MANADO,,Buletin Nasiomal News,,1 Juni 2026 – Peringatan Hari Bhayangkara ke-80 di Markas Kepolisian Daerah (Polda) Sulawesi Utara tahun ini menyisakan cerita unik yang jauh dari kesan kaku. Di balik megahnya upacara resmi, Gubernur Sulawesi Utara, Mayjen (Purn) Yulius Selvanus Komaling (YSK), berhasil mencuri perhatian melalui momen penuh keakraban yang mengundang tawa para hadirin.
Larut dalam Sukacita di Panggung Mobile TNI
Suasana yang semula formal berubah menjadi hangat sesaat setelah prosesi upacara berakhir.
Gubernur YSK tampak tidak canggung untuk berbaur dengan jajaran pejabat utama Polda Sulut, TNI, dan tamu undangan lainnya.
Puncak kemeriahan terjadi ketika Gubernur YSK naik ke atas panggung hiburan milik TNI Kodam. Tanpa ragu, beliau larut dalam suasana, berjoget, dan bernyanyi bersama.
Momen ini menciptakan pemandangan yang menyejukkan, menggambarkan sinergitas yang luar biasa antara Pemerintah Daerah, TNI, dan Polri di Sulawesi Utara.
”Salah Fokus” di Depan Kamera
Di tengah asyiknya Gubernur YSK berjoget, sebuah kejadian lucu tertangkap oleh kamera wartawan. Sesaat setelah mengambil gambar dari jarak dekat, seorang awak media sempat merasa panik.
”Awalnya saya kira hidung Pak Gubernur berdarah karena cuaca sangat panas. Saya sempat khawatir,” ujar salah satu wartawan di lokasi.
Namun, setelah diperhatikan lebih teliti, tawa pun pecah. Noda kemerahan yang menempel di pipi hingga hidung beliau ternyata hanyalah sisa krim kue ulang tahun yang tertinggal saat prosesi potong kue beberapa saat sebelumnya.
Sisa noda yang mengering itu memberikan kesan seolah-olah terjadi insiden, padahal itu hanyalah bukti nyata keseruan perayaan.
Tetap Santai dan Humanis
Menyadari adanya noda tersebut, Gubernur YSK segera dibantu oleh staf di sekitarnya dengan memberikan tisu untuk membersihkan wajah.

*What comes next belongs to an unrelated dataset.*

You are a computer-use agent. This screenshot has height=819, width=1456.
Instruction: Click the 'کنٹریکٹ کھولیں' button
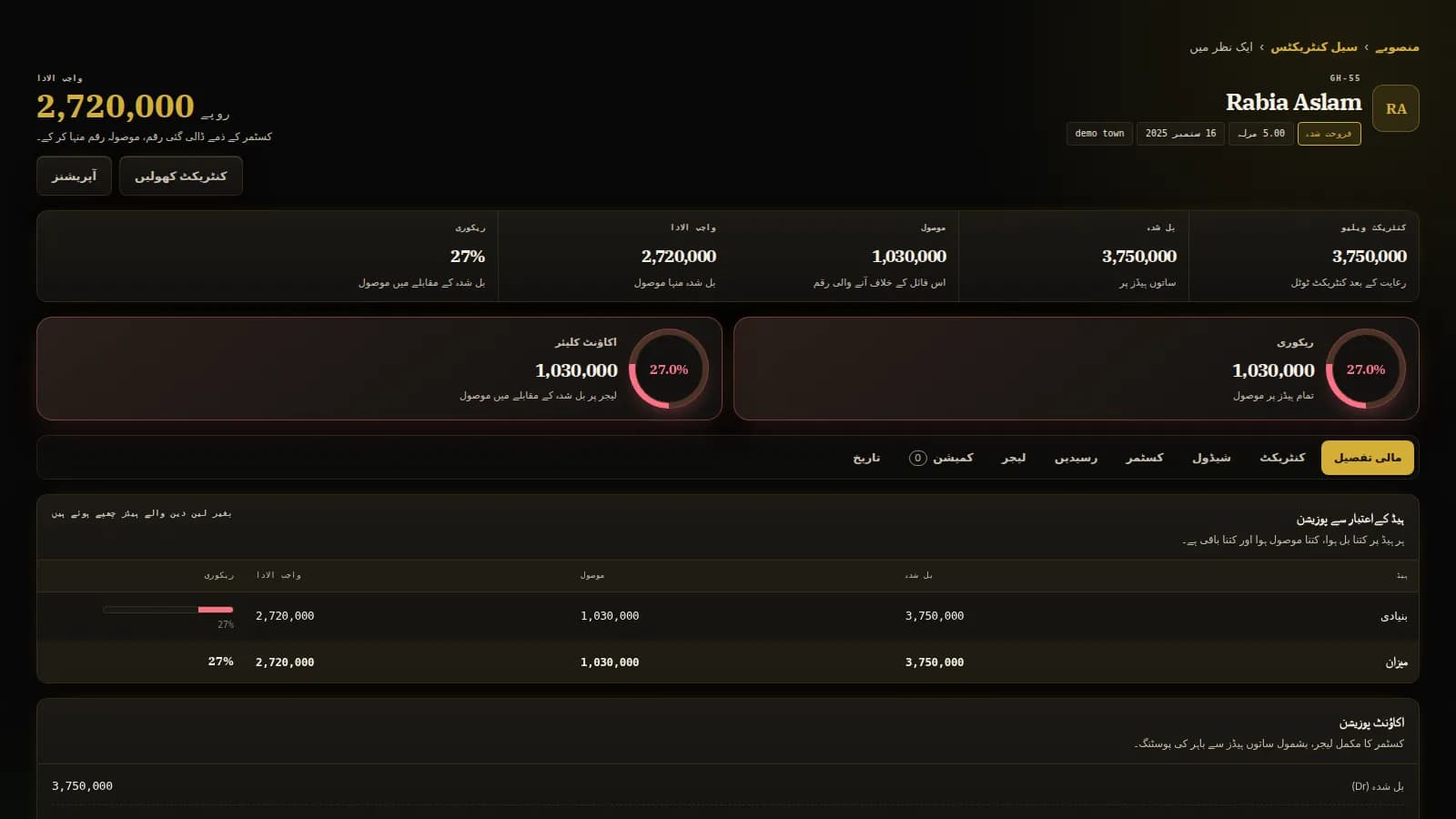point(181,176)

Meski masih mengenakan seragam dinas lengkap (PDUB) dengan atribut kehormatan, Gubernur YSK tampak tidak terganggu sedikit pun.
Alih-alih merasa risih, beliau justru menanggapinya dengan senyum lebar.
Momen “belepotan” ini justru menambah kesan humanis dan menunjukkan sisi santai beliau di tengah tradisi perayaan yang penuh keisengan khas ulang tahun.
Perpaduan antara aksi penuh tawa di atas panggung hingga “kesalahpahaman” noda kue yang tertangkap kamera ini berhasil membuat perayaan Hari Bhayangkara ke-80 di Sulawesi Utara menjadi momen yang tak terlupakan dan penuh warna.
Keakraban ini menjadi bukti nyata bahwa di balik seragam resmi, para pemimpin daerah dan aparat keamanan tetaplah manusia yang mampu berbagi tawa dalam suasana kebersamaan.